▶ [Required work] Search the material for "will" and show all lines that contain it.

The data section start

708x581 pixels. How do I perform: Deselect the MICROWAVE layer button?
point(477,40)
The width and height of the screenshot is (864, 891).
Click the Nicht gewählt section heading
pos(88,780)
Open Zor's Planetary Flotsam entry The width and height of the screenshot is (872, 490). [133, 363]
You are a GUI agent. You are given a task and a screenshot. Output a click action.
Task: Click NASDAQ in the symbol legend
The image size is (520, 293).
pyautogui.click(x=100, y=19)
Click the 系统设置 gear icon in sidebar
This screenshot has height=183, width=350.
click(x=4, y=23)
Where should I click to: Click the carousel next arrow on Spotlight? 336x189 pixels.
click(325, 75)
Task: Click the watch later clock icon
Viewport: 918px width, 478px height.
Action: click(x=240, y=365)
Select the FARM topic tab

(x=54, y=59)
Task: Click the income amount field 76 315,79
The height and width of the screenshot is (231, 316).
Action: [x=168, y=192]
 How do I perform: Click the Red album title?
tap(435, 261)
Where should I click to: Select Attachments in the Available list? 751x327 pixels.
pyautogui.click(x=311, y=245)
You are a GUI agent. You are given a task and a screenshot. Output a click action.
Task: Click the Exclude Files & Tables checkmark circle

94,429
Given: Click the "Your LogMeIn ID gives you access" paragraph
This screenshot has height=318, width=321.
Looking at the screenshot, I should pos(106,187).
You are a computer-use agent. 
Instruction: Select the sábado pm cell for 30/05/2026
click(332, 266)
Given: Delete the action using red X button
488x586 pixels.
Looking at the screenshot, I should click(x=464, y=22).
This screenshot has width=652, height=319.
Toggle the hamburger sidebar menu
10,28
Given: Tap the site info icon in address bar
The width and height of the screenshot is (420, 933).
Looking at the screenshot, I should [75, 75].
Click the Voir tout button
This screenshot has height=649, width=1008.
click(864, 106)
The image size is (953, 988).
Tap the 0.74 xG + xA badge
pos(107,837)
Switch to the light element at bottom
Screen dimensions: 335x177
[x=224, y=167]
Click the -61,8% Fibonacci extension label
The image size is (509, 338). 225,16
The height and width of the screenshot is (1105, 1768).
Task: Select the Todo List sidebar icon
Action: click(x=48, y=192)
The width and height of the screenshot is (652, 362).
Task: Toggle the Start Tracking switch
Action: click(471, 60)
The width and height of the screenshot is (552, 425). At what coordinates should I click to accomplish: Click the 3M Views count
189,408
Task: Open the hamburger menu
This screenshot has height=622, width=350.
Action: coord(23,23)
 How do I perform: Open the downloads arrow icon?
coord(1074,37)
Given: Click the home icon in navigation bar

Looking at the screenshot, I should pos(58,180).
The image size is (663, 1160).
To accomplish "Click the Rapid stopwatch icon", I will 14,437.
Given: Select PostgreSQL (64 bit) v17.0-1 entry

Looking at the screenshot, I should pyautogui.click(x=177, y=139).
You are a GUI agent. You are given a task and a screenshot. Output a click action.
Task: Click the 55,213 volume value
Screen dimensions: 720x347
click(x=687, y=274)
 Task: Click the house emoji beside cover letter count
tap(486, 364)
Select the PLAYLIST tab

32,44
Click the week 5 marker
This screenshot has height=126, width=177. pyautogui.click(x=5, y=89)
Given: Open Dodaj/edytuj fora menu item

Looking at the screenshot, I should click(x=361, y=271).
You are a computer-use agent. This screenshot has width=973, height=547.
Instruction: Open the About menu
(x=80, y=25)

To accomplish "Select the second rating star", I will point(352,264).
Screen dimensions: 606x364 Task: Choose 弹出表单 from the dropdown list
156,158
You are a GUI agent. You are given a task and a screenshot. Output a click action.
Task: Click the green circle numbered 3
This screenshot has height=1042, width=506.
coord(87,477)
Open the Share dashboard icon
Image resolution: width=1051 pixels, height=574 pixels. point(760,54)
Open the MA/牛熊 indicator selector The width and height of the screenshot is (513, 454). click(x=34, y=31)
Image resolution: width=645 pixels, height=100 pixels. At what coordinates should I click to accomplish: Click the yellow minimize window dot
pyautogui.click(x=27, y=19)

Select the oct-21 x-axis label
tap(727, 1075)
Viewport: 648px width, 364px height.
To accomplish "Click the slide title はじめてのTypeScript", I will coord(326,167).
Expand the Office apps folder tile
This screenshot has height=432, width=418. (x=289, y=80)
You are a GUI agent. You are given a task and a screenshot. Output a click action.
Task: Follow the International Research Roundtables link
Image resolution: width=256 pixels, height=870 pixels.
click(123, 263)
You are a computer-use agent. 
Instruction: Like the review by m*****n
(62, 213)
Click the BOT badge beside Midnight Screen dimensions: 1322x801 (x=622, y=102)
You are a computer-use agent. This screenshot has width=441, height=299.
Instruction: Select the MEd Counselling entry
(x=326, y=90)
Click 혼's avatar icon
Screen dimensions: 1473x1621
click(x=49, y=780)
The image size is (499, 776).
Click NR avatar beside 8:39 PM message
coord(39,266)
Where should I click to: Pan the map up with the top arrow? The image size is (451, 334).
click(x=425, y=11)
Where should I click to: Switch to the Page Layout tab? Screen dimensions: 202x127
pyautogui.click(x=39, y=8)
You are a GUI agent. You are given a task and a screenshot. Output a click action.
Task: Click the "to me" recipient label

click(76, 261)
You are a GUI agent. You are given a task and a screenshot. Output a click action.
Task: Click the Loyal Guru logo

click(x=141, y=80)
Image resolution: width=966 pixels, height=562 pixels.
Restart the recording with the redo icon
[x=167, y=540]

The data section end

▶ [Answer to the problem]
To accomplish "Click the Rapid stopwatch icon", I will 14,437.
To accomplish "Select the second rating star", I will point(352,264).
To accomplish "Click the slide title はじめてのTypeScript", I will coord(326,167).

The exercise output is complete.